Insurers are beginning to engage with this developing technology and treatment concepts, funding more advanced prosthetics because of the opportunity for claims reduction in other areas. There remains the usual risk that claimant solicitors will find favourable experts who will justify claiming for more expensive prosthetics when there is the possibility that the chosen option is not right for the claimant given their age and lifestyle.
In such circumstances, insurers may wish to argue that existing cheaper technology that serves similar functions is reasonable for a particular claimant. Case law notes that courts will not consider defendants’ cheaper alternatives if the item claimed is reasonable. The legal burden is on the claimant to prove what is reasonable for their needs in the circumstances. A claimant is likely to overcome this burden if they are presently using the prosthesis and it is built into their care and rehabilitation package. Although the burden of proof should be on the claimant to prove that their choice is reasonable, in practice therefore it appears defendants are required to prove that a claimant’s claim is unreasonable.
Insurers need to be aware of this new world and how they approach claims and evidence gathering. There remains the danger of claimant’s post settlement behaviour not reflecting what is shown in a schedule. There is a potential conflict of interest if rehabilitation providers are also the claimant’s chosen experts, but it is also the case that a treating clinician has a good understanding of individuals’ requirements and is therefore well placed to make recommendations.
Ultimately, it is best to judge this based on the expertise and integrity of the clinician and the organisation they work within. Insurers need to be aware of when to challenge the reasonableness of claims and seek an understanding of what emerging technology will be most appropriate for a particular claimant.

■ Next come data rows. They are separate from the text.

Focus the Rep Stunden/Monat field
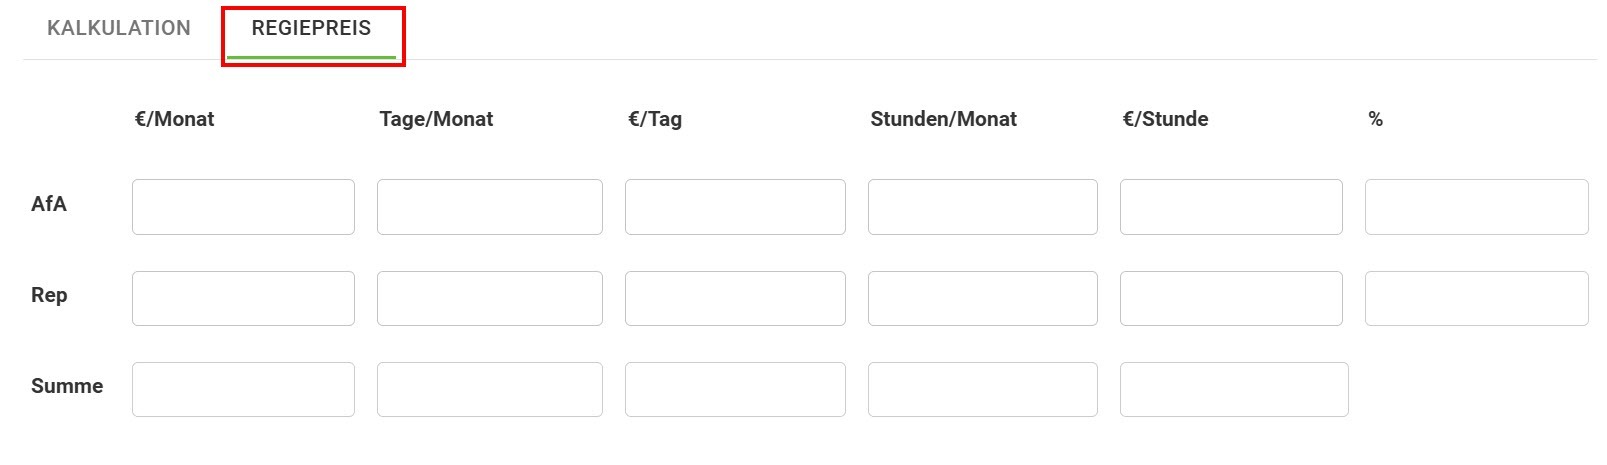982,298
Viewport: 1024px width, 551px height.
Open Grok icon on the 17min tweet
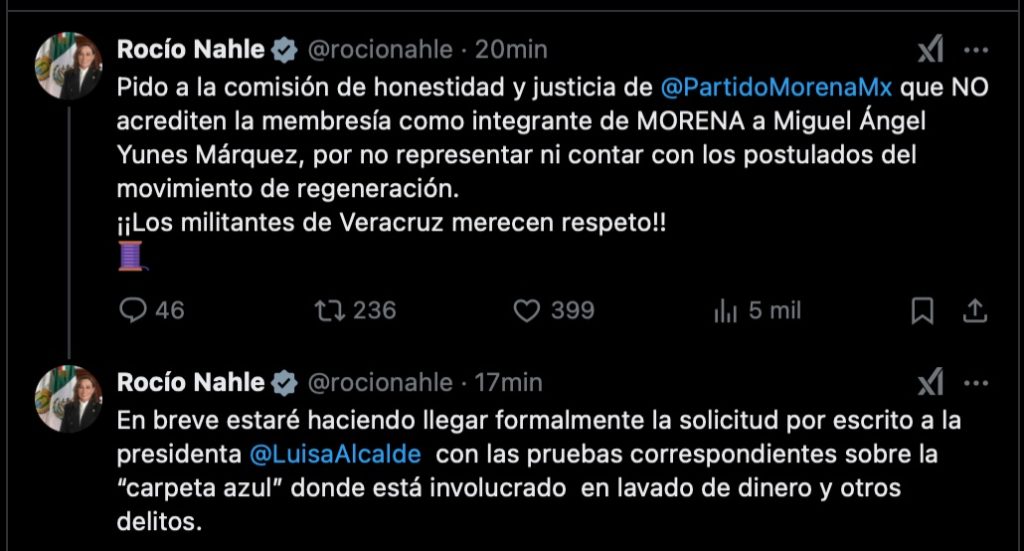(x=931, y=382)
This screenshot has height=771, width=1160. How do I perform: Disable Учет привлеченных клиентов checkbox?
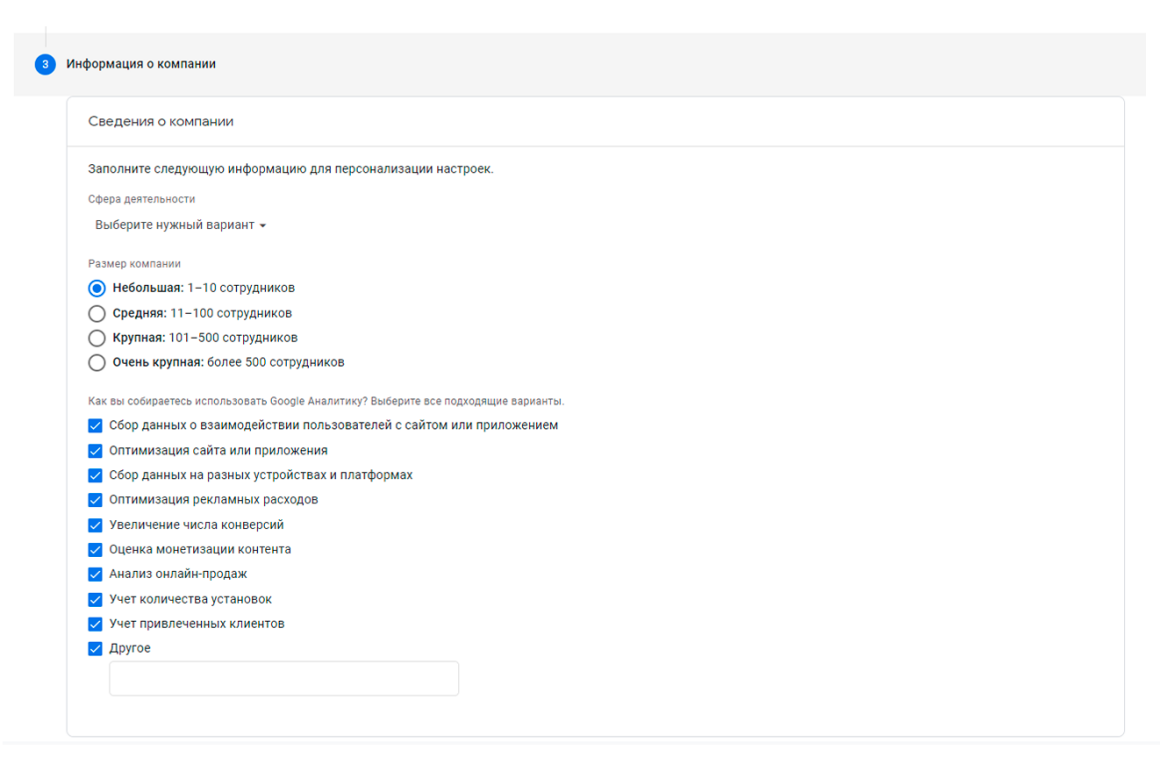pyautogui.click(x=95, y=624)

These advances will impact on the inter-dependent heads of loss for prosthetics, loss of earnings and care. As mentioned earlier, provision of advanced prostheses could result in reciprocal reductions in loss of earnings and care needs. For example, it is open to insurers to argue for some reduction in the care and loss of earnings element of the claim if it can be argued that, by using sophisticated prostheses, a claimant can return to some form of gainful employment and live independently.
Neural implants and injectable myo-electric sensors (IMES) are exciting areas to watch for the future. Reminiscent of Luke Skywalker’s artificial hand, the motor nerves communicate with a bionic hand or foot either directly (neural implant) or via a small electrode embedded in the muscle belly. This creates an intuitive and accurate way for the user to control the prosthesis by their intent rather than by algorithms in the prosthesis predicting the required action based on what goes on in the environment. Costs escalation will naturally be seen with this technology, but it has the potential to raise the level of prosthetic function substantially, thereby reducing other losses. In time, advances are likely to ensure prosthetics come much closer to replicating the human limb they replace.
There are clear benefits for insurers in playing an active part in this developing market now so they can fully understand this new technology and encourage rehabilitation professionals to promote it in the right cases in order to ensure the best possible rehabilitation outcomes while keeping costs at a reasonable and proportionate level.